======== Provided records

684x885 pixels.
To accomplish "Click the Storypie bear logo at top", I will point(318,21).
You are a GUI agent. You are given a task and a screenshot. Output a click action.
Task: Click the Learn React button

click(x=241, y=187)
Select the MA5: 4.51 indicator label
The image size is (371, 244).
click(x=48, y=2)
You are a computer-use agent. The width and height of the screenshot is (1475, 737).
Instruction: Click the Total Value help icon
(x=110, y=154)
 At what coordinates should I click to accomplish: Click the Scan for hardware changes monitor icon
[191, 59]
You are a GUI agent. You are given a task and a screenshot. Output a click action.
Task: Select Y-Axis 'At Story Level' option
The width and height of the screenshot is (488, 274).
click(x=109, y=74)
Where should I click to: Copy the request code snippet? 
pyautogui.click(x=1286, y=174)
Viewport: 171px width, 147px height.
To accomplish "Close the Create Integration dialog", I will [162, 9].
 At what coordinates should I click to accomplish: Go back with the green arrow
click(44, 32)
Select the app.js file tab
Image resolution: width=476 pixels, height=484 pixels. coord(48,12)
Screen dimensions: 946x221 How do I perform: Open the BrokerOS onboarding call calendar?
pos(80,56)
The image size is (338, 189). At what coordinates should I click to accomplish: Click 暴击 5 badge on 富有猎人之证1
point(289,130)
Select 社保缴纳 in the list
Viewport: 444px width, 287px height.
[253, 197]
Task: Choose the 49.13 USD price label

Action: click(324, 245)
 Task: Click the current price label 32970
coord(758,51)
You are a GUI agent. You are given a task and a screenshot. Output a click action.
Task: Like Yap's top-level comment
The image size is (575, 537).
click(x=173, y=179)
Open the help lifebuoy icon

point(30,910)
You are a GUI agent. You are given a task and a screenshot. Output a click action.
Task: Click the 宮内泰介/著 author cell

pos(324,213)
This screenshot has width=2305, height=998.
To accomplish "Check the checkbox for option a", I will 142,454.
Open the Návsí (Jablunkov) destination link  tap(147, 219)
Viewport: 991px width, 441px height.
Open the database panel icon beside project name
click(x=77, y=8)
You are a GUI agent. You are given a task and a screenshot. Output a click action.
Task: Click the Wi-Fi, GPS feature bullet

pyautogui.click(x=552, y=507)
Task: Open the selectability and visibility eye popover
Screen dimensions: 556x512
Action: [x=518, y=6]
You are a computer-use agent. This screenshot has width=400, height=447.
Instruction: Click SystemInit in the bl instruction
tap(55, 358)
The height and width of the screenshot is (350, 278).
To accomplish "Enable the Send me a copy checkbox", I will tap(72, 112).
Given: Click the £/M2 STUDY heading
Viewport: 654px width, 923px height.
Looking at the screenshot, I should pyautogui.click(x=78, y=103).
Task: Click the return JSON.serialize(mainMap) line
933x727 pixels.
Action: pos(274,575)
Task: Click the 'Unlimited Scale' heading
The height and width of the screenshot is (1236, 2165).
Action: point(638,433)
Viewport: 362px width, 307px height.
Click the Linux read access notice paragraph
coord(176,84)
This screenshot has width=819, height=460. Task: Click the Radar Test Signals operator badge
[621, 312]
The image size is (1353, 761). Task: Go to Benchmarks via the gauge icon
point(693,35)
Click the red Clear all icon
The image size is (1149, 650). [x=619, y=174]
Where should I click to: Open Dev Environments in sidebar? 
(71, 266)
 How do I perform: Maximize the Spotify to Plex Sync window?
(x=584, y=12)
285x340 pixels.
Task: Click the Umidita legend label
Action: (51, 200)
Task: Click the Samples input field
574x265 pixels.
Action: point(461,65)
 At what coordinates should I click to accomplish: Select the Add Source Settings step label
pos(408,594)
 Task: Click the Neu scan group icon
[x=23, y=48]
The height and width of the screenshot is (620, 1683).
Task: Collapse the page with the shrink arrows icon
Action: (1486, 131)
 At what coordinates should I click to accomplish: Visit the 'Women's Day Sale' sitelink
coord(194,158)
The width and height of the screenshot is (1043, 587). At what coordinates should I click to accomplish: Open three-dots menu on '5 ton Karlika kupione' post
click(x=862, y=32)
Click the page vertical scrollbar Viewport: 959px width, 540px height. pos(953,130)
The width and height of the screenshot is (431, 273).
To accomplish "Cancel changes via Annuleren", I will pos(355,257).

================

### Exercise description
Could you reproduce all of the material above word for word?

### Correct output
684x885 pixels.
To accomplish "Click the Storypie bear logo at top", I will point(318,21).
You are a GUI agent. You are given a task and a screenshot. Output a click action.
Task: Click the Learn React button

click(x=241, y=187)
Select the MA5: 4.51 indicator label
The image size is (371, 244).
click(x=48, y=2)
You are a computer-use agent. The width and height of the screenshot is (1475, 737).
Instruction: Click the Total Value help icon
(x=110, y=154)
 At what coordinates should I click to accomplish: Click the Scan for hardware changes monitor icon
[191, 59]
You are a GUI agent. You are given a task and a screenshot. Output a click action.
Task: Select Y-Axis 'At Story Level' option
The width and height of the screenshot is (488, 274).
click(x=109, y=74)
Where should I click to: Copy the request code snippet? 
pyautogui.click(x=1286, y=174)
Viewport: 171px width, 147px height.
To accomplish "Close the Create Integration dialog", I will [162, 9].
 At what coordinates should I click to accomplish: Go back with the green arrow
click(44, 32)
Select the app.js file tab
Image resolution: width=476 pixels, height=484 pixels. coord(48,12)
Screen dimensions: 946x221 How do I perform: Open the BrokerOS onboarding call calendar?
pos(80,56)
The image size is (338, 189). At what coordinates should I click to accomplish: Click 暴击 5 badge on 富有猎人之证1
point(289,130)
Select 社保缴纳 in the list
Viewport: 444px width, 287px height.
[253, 197]
Task: Choose the 49.13 USD price label

Action: click(324, 245)
 Task: Click the current price label 32970
coord(758,51)
You are a GUI agent. You are given a task and a screenshot. Output a click action.
Task: Like Yap's top-level comment
The image size is (575, 537).
click(x=173, y=179)
Open the help lifebuoy icon

point(30,910)
You are a GUI agent. You are given a task and a screenshot. Output a click action.
Task: Click the 宮内泰介/著 author cell

pos(324,213)
This screenshot has width=2305, height=998.
To accomplish "Check the checkbox for option a", I will 142,454.
Open the Návsí (Jablunkov) destination link  tap(147, 219)
Viewport: 991px width, 441px height.
Open the database panel icon beside project name
click(x=77, y=8)
You are a GUI agent. You are given a task and a screenshot. Output a click action.
Task: Click the Wi-Fi, GPS feature bullet

pyautogui.click(x=552, y=507)
Task: Open the selectability and visibility eye popover
Screen dimensions: 556x512
Action: [x=518, y=6]
You are a computer-use agent. This screenshot has width=400, height=447.
Instruction: Click SystemInit in the bl instruction
tap(55, 358)
The height and width of the screenshot is (350, 278).
To accomplish "Enable the Send me a copy checkbox", I will tap(72, 112).
Given: Click the £/M2 STUDY heading
Viewport: 654px width, 923px height.
Looking at the screenshot, I should pyautogui.click(x=78, y=103).
Task: Click the return JSON.serialize(mainMap) line
933x727 pixels.
Action: pos(274,575)
Task: Click the 'Unlimited Scale' heading
The height and width of the screenshot is (1236, 2165).
Action: point(638,433)
Viewport: 362px width, 307px height.
Click the Linux read access notice paragraph
coord(176,84)
This screenshot has width=819, height=460. Task: Click the Radar Test Signals operator badge
[621, 312]
The image size is (1353, 761). Task: Go to Benchmarks via the gauge icon
point(693,35)
Click the red Clear all icon
The image size is (1149, 650). [x=619, y=174]
Where should I click to: Open Dev Environments in sidebar? 
(71, 266)
 How do I perform: Maximize the Spotify to Plex Sync window?
(x=584, y=12)
285x340 pixels.
Task: Click the Umidita legend label
Action: (51, 200)
Task: Click the Samples input field
574x265 pixels.
Action: point(461,65)
 At what coordinates should I click to accomplish: Select the Add Source Settings step label
pos(408,594)
 Task: Click the Neu scan group icon
[x=23, y=48]
The height and width of the screenshot is (620, 1683).
Task: Collapse the page with the shrink arrows icon
Action: (1486, 131)
 At what coordinates should I click to accomplish: Visit the 'Women's Day Sale' sitelink
coord(194,158)
The width and height of the screenshot is (1043, 587). At what coordinates should I click to accomplish: Open three-dots menu on '5 ton Karlika kupione' post
click(x=862, y=32)
Click the page vertical scrollbar Viewport: 959px width, 540px height. pos(953,130)
The width and height of the screenshot is (431, 273).
To accomplish "Cancel changes via Annuleren", I will pos(355,257).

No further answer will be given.